RE: No conflict between faith and science, eh?
May 21, 2015 at 1:07 pm
(This post was last modified: May 21, 2015 at 1:09 pm by Pyrrho.)
(May 21, 2015 at 12:10 pm)FatAndFaithless Wrote: Dogmatic faith-based assertions as a way of describing reality are in conflict with the critical examination of reality, could be one way of putting it.
Hypothetical:
What if there were a sect of Christianity that pared away all the obviously false crap from the Old and New Testament, all the miracles and magic and prophecy and shit like that, and was literally only the acceptance of Jesus Christ as your savior to achieve immortal life, and that's it.
The members of this sect used science, skepticism, and empiricism to discover and inform their ideas about all other aspects of their lives.
Would this religion be 'in conflict' with science? I guess...technically not? But that's only beacuse their claim (Jesus = immortailty) cannot be tested at all by science, and has no possible way (right now) of being verified. I find the cognitive dissonance and the clashing methodologies of discovering things about the world to be more in conflict than any specific claim or set of claims.
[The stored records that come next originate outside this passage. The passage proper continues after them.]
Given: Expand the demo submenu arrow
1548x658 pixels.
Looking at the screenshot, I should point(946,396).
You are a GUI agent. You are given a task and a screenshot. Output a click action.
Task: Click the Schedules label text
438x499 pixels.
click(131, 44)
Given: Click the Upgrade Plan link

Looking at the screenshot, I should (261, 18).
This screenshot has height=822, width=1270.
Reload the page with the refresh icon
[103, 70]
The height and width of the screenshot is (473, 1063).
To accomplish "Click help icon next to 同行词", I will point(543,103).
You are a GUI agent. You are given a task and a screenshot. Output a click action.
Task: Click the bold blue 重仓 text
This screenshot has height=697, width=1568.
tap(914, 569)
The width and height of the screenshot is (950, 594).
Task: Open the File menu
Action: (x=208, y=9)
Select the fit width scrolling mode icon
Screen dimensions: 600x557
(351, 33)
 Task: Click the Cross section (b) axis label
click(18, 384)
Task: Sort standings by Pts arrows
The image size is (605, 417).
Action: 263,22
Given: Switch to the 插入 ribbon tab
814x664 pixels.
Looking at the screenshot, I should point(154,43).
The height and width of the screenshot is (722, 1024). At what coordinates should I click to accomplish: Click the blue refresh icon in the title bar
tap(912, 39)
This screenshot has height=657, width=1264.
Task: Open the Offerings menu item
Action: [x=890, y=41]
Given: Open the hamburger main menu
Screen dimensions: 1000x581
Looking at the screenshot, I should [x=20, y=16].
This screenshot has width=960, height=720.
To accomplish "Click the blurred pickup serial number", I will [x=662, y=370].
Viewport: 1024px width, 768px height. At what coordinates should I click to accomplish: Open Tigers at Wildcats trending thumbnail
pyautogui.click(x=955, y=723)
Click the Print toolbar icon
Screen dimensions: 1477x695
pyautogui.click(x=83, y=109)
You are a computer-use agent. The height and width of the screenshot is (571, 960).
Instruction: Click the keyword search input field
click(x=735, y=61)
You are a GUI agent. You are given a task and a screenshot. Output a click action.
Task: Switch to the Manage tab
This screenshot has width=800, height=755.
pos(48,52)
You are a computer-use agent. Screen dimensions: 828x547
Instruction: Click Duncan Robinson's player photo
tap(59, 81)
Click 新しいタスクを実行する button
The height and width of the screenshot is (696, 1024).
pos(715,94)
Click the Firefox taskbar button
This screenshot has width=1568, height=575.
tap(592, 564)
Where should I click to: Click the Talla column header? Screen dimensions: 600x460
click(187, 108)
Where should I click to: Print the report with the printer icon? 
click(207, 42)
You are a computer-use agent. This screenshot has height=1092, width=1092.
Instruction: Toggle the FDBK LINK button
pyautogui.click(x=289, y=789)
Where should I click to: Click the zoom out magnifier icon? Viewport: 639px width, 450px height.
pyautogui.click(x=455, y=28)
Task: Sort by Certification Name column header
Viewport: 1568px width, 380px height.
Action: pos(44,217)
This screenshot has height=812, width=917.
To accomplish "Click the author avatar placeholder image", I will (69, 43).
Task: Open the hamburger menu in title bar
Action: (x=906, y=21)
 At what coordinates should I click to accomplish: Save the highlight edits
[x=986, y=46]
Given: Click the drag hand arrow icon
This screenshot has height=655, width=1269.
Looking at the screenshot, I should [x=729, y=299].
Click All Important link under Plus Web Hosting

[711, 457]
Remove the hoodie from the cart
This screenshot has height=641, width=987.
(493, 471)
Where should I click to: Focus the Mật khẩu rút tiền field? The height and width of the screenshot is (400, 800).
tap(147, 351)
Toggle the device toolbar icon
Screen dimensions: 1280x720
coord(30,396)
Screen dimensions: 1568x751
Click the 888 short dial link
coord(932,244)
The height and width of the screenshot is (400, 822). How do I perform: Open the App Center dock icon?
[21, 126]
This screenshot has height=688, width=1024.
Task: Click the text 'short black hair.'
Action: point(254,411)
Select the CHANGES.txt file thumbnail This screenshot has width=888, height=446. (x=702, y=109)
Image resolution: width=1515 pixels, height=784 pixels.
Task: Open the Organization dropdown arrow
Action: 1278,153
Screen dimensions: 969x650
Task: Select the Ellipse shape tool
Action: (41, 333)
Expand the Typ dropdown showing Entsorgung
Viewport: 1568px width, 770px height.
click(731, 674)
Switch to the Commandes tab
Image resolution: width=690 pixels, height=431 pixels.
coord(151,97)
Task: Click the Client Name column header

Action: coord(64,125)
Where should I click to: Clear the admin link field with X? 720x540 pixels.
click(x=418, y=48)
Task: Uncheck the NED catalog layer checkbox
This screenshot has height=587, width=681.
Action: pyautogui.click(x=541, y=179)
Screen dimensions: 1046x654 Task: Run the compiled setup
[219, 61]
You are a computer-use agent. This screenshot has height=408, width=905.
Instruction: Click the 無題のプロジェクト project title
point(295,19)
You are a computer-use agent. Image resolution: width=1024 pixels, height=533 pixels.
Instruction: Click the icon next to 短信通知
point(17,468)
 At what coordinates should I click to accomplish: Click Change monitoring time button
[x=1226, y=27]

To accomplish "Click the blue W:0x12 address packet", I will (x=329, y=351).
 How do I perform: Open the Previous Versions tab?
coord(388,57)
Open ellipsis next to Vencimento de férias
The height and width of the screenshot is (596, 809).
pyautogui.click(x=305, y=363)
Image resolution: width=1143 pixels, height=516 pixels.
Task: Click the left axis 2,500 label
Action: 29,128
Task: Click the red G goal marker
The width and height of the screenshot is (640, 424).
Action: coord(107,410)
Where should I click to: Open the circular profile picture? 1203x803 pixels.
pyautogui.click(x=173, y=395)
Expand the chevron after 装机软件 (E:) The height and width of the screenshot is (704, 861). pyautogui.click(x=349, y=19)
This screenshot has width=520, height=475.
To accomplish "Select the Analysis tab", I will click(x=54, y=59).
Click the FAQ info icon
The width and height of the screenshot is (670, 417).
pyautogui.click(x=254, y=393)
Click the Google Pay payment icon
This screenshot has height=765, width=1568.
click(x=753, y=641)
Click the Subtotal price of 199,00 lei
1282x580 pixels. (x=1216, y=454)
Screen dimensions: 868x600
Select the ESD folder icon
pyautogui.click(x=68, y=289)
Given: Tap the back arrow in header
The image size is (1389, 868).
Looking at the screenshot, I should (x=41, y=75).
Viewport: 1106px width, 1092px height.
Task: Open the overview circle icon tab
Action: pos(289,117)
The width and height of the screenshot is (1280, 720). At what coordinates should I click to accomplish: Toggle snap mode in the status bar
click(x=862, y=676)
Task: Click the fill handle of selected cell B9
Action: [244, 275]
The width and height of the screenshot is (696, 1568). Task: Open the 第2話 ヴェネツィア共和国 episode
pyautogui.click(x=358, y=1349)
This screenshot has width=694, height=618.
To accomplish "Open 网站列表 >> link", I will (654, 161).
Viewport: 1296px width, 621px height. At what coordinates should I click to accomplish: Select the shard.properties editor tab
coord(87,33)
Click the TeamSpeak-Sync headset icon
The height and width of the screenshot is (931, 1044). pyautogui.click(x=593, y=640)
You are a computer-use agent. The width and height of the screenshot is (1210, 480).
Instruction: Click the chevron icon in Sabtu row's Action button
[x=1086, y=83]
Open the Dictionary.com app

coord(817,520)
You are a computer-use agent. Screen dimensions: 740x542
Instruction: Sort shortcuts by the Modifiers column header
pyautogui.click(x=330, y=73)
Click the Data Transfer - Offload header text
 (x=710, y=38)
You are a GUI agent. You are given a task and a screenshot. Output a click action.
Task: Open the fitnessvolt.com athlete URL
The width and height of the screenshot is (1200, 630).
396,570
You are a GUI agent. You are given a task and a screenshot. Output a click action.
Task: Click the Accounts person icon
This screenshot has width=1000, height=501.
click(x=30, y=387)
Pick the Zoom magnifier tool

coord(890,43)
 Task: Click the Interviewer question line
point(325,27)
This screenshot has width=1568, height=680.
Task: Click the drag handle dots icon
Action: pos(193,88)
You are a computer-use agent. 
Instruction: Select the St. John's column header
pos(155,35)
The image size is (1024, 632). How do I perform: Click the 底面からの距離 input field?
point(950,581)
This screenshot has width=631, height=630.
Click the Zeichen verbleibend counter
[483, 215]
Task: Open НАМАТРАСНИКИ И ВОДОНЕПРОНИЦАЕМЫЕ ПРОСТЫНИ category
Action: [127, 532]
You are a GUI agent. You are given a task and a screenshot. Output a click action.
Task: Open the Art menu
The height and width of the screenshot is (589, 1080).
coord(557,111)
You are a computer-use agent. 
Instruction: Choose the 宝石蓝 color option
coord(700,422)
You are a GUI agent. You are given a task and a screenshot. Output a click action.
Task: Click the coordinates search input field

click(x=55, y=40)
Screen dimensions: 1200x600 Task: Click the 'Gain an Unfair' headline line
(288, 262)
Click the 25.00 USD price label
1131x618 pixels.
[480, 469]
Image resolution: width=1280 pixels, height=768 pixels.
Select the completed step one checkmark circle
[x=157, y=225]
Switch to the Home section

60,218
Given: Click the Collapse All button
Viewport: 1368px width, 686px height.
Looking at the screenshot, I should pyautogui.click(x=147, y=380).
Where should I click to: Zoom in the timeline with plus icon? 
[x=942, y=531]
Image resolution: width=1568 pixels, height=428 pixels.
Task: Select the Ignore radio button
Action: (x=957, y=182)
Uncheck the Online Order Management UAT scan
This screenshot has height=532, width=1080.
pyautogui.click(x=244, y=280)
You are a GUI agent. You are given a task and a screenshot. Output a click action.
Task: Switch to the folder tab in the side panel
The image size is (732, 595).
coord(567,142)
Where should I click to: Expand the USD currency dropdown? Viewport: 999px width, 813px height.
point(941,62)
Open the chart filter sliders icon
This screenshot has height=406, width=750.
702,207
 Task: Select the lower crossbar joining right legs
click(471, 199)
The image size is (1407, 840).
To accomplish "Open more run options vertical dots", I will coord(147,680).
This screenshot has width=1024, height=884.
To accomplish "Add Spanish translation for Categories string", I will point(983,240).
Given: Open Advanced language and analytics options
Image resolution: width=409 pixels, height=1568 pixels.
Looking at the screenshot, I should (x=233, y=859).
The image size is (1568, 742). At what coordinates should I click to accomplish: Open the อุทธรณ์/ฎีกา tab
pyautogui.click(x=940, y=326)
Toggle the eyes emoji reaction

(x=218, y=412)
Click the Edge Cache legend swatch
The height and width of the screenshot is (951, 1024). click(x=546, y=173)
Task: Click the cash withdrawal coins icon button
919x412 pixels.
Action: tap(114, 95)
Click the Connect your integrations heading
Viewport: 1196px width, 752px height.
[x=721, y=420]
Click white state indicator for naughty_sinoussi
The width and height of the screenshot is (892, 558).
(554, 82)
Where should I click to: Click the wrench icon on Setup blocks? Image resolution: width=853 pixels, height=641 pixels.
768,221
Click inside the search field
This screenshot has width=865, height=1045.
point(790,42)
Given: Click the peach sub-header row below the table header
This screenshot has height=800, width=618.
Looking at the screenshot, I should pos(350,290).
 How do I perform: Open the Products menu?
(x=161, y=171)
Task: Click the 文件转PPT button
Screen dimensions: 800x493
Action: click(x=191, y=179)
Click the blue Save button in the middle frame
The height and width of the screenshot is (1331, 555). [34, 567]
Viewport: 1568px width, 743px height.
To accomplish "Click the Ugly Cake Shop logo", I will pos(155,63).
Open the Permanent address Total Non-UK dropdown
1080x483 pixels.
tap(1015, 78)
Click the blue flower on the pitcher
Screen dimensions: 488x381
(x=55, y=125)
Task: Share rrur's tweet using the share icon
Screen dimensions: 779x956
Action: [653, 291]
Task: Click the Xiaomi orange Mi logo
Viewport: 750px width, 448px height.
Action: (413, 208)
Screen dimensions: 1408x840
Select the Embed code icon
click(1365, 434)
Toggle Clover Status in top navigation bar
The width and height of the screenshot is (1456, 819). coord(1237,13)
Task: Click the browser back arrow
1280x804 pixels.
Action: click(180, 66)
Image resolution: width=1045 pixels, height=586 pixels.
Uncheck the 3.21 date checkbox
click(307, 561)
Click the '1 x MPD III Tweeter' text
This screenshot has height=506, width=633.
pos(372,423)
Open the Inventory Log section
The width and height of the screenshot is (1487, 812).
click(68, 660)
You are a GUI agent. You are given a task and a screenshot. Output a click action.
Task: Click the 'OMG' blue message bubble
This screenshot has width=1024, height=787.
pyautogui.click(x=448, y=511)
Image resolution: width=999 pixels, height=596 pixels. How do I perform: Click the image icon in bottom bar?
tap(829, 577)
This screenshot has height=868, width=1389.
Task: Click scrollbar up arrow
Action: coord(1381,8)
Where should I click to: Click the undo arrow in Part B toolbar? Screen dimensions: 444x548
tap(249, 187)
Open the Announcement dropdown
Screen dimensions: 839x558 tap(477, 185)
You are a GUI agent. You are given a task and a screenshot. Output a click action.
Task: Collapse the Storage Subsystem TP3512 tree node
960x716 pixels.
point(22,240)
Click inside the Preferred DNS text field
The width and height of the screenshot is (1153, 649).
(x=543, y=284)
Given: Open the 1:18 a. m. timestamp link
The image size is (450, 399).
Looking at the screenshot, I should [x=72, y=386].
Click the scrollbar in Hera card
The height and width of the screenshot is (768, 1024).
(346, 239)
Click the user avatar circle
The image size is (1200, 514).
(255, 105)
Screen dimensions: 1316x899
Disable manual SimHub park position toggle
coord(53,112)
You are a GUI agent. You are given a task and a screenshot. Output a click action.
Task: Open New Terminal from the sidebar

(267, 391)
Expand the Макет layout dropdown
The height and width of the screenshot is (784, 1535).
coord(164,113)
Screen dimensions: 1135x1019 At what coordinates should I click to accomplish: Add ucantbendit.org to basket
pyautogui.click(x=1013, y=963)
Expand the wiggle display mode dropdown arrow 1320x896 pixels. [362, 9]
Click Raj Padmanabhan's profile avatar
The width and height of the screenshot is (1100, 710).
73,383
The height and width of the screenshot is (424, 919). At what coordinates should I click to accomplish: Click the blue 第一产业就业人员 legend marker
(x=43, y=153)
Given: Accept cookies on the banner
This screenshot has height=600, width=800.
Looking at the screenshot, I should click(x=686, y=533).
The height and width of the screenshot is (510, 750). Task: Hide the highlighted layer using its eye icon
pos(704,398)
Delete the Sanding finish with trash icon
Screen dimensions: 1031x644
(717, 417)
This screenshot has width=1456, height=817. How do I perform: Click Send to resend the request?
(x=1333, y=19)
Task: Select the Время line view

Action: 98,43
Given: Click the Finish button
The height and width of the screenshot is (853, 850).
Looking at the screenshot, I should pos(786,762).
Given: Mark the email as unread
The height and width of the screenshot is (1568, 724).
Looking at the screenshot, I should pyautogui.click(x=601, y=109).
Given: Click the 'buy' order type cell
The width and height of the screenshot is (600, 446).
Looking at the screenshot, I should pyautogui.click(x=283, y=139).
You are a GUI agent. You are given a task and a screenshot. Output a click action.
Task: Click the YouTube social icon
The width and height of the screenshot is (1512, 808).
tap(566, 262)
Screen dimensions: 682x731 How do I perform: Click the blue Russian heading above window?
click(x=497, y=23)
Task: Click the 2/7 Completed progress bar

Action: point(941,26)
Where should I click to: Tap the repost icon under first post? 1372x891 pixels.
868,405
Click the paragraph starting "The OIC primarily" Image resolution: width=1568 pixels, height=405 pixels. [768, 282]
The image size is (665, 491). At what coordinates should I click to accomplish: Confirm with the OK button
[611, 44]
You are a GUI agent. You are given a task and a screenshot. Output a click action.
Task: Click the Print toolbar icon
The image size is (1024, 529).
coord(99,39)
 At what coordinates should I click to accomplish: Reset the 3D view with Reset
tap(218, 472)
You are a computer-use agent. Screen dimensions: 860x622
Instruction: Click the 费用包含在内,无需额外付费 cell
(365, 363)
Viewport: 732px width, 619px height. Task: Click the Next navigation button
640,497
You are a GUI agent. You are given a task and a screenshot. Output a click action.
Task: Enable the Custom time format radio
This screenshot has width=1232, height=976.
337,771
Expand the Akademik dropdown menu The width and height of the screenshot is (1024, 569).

If you strip away everything that conflicts with science and reason, you will totally eliminate the religion. For example, believing things without proper evidence is unreasonable. So no faith about anything would be possible in this imaginary "religion."
Further, your examples about Jesus and immortality very much conflict with modern science. First of all, it is far from clear that Jesus ever existed. (That is discussed in multiple other threads, for a start, see this.) And even if a man named Jesus did exist, upon what basis would one worship him? Why not worship your uncle Bob instead? Additionally, the best idea for what the mind is, is that it is simply a subset of the processes of the brain. Once the brains stops doing stuff, you are gone. So no immortality.
Really, religion without bullshit is not religion.
"A wise man ... proportions his belief to the evidence."
— David Hume, An Enquiry Concerning Human Understanding, Section X, Part I.